JW Anderson Veers Into Kubrick Country for Its Fall 2024 Men’s Collection

The eccentric British brand has collaborated with the film auteur's artist wife.

A model wears JW Anderson's fall 2024 collection featuring prints sourced from Christiane Kubrick's art. Courtesy of JW Anderson.

On January 14 in Milan, for men’s fall 2024, JW Anderson’s namesake designer took heed to The Shining’s “All work and no play makes Jack a dull boy” and delivered an invigorating collection. For the collection, Jonathan Anderson collaborated with the 91-year-old artist Cristiane Kubrick, widow and muse to the late film auteur.

Backstage looks from Fall 2024. Courtesy of JW Anderson.

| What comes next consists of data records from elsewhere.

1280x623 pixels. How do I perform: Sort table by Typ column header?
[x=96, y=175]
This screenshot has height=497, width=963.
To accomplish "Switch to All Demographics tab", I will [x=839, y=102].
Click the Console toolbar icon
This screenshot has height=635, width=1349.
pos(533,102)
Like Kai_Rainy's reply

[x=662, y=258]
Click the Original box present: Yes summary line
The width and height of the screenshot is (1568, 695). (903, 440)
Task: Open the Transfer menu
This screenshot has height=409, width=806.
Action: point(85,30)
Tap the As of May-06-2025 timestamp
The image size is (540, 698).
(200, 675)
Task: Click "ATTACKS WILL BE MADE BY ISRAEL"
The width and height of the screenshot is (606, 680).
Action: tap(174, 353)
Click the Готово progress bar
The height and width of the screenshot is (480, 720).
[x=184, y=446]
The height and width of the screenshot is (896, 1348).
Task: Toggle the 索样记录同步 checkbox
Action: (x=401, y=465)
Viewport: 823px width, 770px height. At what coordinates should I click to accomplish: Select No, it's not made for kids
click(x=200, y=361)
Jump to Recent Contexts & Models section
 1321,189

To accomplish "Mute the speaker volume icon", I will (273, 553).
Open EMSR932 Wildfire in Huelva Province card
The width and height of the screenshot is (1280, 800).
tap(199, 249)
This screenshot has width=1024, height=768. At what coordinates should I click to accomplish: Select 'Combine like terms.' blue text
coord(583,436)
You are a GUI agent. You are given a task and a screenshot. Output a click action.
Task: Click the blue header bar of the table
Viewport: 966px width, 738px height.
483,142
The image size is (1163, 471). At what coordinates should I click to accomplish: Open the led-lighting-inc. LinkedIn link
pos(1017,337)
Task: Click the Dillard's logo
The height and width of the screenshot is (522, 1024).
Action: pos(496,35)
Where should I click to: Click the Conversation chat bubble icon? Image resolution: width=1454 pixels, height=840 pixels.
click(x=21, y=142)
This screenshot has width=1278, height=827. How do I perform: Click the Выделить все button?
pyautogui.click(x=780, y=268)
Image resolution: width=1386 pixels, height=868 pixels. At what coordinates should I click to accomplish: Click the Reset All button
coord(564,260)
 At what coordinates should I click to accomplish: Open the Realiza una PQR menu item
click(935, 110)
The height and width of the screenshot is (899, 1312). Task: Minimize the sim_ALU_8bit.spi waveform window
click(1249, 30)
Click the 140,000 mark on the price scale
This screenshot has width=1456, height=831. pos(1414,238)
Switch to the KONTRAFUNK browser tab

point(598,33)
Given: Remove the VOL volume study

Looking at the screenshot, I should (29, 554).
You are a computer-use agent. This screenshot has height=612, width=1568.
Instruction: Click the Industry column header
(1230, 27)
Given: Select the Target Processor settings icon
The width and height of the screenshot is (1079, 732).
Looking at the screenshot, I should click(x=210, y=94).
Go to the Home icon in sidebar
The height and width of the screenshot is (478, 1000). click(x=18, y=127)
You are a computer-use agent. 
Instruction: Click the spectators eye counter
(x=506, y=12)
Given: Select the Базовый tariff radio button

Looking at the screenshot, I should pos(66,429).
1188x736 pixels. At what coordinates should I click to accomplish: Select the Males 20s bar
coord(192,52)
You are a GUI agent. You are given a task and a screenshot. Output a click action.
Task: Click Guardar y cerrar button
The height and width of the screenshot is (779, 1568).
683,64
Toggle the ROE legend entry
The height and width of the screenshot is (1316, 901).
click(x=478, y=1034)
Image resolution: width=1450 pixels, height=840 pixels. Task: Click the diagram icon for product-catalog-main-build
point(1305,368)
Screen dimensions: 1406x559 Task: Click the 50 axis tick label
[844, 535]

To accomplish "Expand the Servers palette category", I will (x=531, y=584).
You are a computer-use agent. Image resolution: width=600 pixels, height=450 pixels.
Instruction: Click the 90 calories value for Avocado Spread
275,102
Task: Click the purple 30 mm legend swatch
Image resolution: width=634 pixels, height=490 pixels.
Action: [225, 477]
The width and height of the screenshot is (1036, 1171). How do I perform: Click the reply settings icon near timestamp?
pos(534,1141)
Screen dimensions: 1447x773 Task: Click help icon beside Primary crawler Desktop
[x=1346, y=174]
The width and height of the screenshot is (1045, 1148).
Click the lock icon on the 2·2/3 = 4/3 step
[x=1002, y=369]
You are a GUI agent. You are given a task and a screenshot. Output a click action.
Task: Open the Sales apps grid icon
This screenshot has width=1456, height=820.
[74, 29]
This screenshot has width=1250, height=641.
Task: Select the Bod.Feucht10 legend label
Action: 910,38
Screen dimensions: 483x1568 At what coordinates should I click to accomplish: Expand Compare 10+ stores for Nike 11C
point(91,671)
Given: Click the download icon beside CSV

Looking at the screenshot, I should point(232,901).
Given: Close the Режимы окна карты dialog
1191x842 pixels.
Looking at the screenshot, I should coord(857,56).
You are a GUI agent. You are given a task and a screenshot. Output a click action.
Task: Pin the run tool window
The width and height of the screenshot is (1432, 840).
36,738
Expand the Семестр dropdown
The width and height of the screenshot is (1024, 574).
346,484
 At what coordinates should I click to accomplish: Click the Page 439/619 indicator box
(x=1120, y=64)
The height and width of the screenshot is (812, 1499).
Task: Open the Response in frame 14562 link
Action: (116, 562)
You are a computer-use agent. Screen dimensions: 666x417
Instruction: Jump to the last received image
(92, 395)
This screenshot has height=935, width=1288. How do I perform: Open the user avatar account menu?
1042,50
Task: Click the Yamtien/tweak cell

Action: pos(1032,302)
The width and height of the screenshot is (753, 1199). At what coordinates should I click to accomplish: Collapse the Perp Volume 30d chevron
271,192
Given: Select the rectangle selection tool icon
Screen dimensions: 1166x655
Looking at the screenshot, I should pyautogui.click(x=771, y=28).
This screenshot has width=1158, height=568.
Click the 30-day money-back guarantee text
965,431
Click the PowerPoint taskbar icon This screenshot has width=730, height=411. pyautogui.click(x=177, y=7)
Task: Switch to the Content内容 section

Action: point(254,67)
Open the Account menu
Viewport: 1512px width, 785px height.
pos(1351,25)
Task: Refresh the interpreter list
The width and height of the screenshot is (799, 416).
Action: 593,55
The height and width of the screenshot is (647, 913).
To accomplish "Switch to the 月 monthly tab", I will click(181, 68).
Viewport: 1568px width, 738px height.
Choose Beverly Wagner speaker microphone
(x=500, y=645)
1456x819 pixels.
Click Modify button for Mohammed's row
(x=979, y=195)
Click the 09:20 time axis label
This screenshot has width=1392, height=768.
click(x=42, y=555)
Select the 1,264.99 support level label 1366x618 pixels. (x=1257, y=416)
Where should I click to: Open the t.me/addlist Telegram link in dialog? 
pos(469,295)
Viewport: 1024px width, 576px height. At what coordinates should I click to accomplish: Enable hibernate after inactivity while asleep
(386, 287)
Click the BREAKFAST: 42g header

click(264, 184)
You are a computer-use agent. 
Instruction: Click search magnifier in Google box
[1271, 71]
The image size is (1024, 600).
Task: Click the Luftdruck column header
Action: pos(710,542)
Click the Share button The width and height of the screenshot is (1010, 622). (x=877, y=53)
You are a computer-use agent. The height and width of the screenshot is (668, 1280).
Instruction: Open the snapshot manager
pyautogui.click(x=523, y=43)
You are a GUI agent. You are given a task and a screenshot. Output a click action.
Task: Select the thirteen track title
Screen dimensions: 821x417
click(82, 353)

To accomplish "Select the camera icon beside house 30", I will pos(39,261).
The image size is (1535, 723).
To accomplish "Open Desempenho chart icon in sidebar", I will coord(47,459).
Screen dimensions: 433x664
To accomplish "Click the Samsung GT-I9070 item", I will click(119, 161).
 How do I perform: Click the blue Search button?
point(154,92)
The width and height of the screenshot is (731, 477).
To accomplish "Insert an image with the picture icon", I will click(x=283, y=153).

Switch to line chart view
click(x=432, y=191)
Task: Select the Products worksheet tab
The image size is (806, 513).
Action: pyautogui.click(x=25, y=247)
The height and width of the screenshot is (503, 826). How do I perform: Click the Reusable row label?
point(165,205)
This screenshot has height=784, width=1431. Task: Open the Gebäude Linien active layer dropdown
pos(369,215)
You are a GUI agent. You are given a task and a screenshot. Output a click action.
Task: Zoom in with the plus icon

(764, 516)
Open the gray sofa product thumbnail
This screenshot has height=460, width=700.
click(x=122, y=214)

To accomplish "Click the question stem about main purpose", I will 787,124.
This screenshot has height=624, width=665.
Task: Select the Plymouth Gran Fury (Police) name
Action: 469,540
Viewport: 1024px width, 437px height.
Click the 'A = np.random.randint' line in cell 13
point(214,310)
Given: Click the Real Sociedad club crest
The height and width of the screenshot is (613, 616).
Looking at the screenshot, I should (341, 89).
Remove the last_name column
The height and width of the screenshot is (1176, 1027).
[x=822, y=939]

Kubrick’s paintings featured in many of her husband’s films, such as Eyes Wide Shut, adding depth, pathos, and underlying narrative from the mise en scène. For the JW Anderson project, her vivid oil works were translated into prints on everything from bags to blousy tops to long-sleeve T-shirt dresses—yes, the work mostly featured on gender fluid items, a trope Anderson pioneered long before it was mainstream. The standouts were the knitwear, one featuring a quizzical calico cat and another the lavender interior of an automobile.

Backstage at Fall 2024. Courtesy of JW Anderson.

“There is something about the works that are so quintessential but at the same time strange,” Anderson said of the paintings in a short film, Who is the Painter?, made about the collaboration by Stanley and Cristiane’s grandson, Jack Elliot Hobbs. “When I look at the work I feel that there is something deeply personal. To be at that age and to be so free. There is no other way. She has to do it. It’s a compulsion. I look up to that. When I’m working on clothing I have to do it. It’s the one fundamental relationship in my life that is a constant.”

Fall 2024 runway looks. Courtesy of JW Anderson.

He added, “One of the most difficult things to do is to tell us something we don’t know about ourselves.”

Always ahead of the pack, the JW Anderson collection is often a conglomeration of codes and curveballs. The Kubrick paintings served as this outing’s detour. A tweaked house motif was the signature seminal frilly shorts. They returned with a jaunty vengeance—they debuted about a decade ago, leather lederhosen-adjacent pom-poms. Now they’re in satin.

Fall 2024 runway looks. Courtesy of JW Anderson.

Anderson balanced out the outré elements with exaggerated and oversized swaths of more traditional masculinity, sweeping overcoats and some killer trouser offerings, some featuring a single giant cargo pocket. To Anderson, proportion and scale (and every other norm) are there to be skewed.

Backstage looks from Fall 2024. Courtesy of JW Anderson.